- First baseman
- Born: March 10, 1925 New York City, New York, U.S.
- Died: April 1, 2007 (aged 82) Boca Raton, Florida, U.S.
- Batted: LeftThrew: Left

MLB debut
- April 22, 1951, for the Philadelphia Athletics

Last MLB appearance
- September 26, 1954, for the Philadelphia Athletics

MLB statistics
- Batting average: .202
- Home runs: 19
- Runs batted in: 62
- Stats at Baseball Reference

Teams
- Philadelphia Athletics (1951, 1954);

= Lou Limmer =

American baseball player (1925–2007)

Louis Limmer (March 10, 1925 – April 1, 2007) was an American Major League Baseball player in 1951 and 1954 for the Philadelphia Athletics.

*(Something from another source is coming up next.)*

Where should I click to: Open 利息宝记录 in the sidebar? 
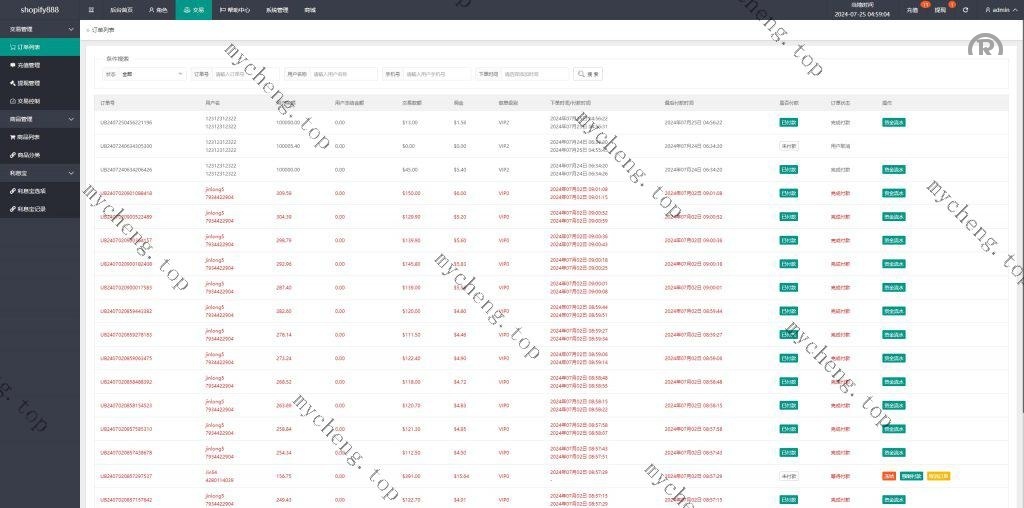[32, 209]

Limmer was born in the Bronx, New York, and was Jewish. He graduated from Manhattan High School of Aviation in 1943. Upon graduation, he joined the Army Air Corps, where he served until 1946.

Limmer played first base. He played in the Major Leagues for the Philadelphia Athletics in 1951 and 1954 and played and additional 11 years in the minors. He was in the top five for home runs seven times during his minor league career.

==Baseball career==
Limmer was signed as a free agent by the Philadelphia Athletics in 1946.

In 1946, in 40 games for the Lexington A's of the North Carolina State League he hit .313.

In 1947 he hit .326 for Lexington, with 24 home runs (3rd in the league) and 95 RBIs (5th in the league) in 405 at bats.

With the Lincoln A's of the Western League in 1948, he broke his neck in August while sliding into third base. He suffered a temporary loss of vision and was out for the season. He hit 28 home runs (second in the league) and had 93 RBIs (6th in the league) in 385 at bats that season.

In 1949, he hit .315 (4th in the league) with a league-leading 29 home runs, and drove in 105 RBIs (3rd) as he scored 100 runs for Lincoln.

He followed that up in 1950, leading the league with both 29 home runs and 111 RBIs for the St. Paul Saints of the American Association, earning "Rookie of the Year" honors.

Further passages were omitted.